__WHAT THE TASK REQUIRES__
Taking the line with "has width=1459, height=914." as the first and the last line of the entries as the final one, copy that span exactly.

__INPUT DATA__
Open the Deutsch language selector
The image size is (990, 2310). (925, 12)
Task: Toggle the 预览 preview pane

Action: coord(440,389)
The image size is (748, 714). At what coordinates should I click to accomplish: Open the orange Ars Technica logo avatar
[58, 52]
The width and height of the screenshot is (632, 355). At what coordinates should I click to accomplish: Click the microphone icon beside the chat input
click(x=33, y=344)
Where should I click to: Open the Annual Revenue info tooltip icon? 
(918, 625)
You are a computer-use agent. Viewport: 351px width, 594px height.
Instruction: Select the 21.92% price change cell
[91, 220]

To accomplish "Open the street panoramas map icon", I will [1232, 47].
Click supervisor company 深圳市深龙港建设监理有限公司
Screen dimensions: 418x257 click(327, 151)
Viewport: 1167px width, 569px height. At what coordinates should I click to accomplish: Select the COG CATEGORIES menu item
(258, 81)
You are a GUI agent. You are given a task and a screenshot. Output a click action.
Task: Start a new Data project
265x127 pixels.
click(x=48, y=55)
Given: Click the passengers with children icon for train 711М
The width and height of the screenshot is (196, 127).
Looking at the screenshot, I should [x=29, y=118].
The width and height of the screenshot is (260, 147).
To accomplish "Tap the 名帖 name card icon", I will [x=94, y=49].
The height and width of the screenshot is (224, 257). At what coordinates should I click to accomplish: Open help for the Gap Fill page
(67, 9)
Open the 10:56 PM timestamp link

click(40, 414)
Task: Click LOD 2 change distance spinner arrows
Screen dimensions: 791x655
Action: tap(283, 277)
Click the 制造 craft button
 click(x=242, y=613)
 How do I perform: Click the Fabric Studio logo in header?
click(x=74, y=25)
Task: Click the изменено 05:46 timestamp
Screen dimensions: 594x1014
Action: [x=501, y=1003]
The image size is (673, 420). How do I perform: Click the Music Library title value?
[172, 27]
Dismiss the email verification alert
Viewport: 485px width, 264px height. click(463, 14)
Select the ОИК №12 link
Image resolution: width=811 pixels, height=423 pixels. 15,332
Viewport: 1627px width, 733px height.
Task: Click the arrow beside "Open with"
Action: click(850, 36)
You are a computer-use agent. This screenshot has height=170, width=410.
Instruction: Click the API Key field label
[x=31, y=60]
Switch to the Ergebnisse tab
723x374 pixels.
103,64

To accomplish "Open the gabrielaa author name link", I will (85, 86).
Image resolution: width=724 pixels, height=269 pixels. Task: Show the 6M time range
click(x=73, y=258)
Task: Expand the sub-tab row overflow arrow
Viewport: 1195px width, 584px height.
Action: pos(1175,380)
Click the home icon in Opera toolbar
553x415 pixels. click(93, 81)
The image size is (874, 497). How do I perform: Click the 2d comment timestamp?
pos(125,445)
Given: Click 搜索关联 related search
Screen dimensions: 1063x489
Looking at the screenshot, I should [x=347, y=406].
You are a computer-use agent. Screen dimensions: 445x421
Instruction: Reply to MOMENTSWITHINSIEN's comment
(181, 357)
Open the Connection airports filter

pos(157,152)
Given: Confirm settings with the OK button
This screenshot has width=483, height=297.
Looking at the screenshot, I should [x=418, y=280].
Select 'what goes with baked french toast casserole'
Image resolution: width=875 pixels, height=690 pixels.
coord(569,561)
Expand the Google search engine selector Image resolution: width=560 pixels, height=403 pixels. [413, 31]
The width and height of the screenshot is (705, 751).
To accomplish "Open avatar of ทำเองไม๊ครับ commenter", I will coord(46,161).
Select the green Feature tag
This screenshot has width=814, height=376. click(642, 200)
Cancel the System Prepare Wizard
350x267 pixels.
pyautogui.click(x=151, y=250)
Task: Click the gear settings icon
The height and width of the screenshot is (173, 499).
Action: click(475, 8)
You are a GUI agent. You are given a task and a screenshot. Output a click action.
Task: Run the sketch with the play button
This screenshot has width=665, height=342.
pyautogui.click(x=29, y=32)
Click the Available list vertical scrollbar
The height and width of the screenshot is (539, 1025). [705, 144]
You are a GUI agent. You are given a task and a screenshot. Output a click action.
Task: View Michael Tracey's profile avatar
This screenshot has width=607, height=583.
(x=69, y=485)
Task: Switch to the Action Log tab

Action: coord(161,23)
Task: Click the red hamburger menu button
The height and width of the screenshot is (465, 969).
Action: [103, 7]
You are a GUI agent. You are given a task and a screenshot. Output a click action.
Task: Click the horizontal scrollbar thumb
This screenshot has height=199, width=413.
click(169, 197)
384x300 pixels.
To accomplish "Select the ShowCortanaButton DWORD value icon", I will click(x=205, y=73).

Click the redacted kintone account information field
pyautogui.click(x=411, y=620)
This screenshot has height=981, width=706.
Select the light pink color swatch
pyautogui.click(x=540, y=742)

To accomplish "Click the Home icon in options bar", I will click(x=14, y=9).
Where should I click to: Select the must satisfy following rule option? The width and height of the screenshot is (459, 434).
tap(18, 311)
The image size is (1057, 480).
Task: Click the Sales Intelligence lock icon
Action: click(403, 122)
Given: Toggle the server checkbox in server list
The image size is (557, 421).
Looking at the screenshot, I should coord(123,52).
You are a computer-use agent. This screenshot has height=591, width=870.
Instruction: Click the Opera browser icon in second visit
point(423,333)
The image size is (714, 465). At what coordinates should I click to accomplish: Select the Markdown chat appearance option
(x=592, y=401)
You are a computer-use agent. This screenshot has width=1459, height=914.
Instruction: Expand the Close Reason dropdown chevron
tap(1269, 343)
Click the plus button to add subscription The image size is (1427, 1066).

__SOLUTION TO THE PROBLEM__
You are a computer-use agent. This screenshot has width=1459, height=914.
Instruction: Expand the Close Reason dropdown chevron
tap(1269, 343)
Click the plus button to add subscription The image size is (1427, 1066).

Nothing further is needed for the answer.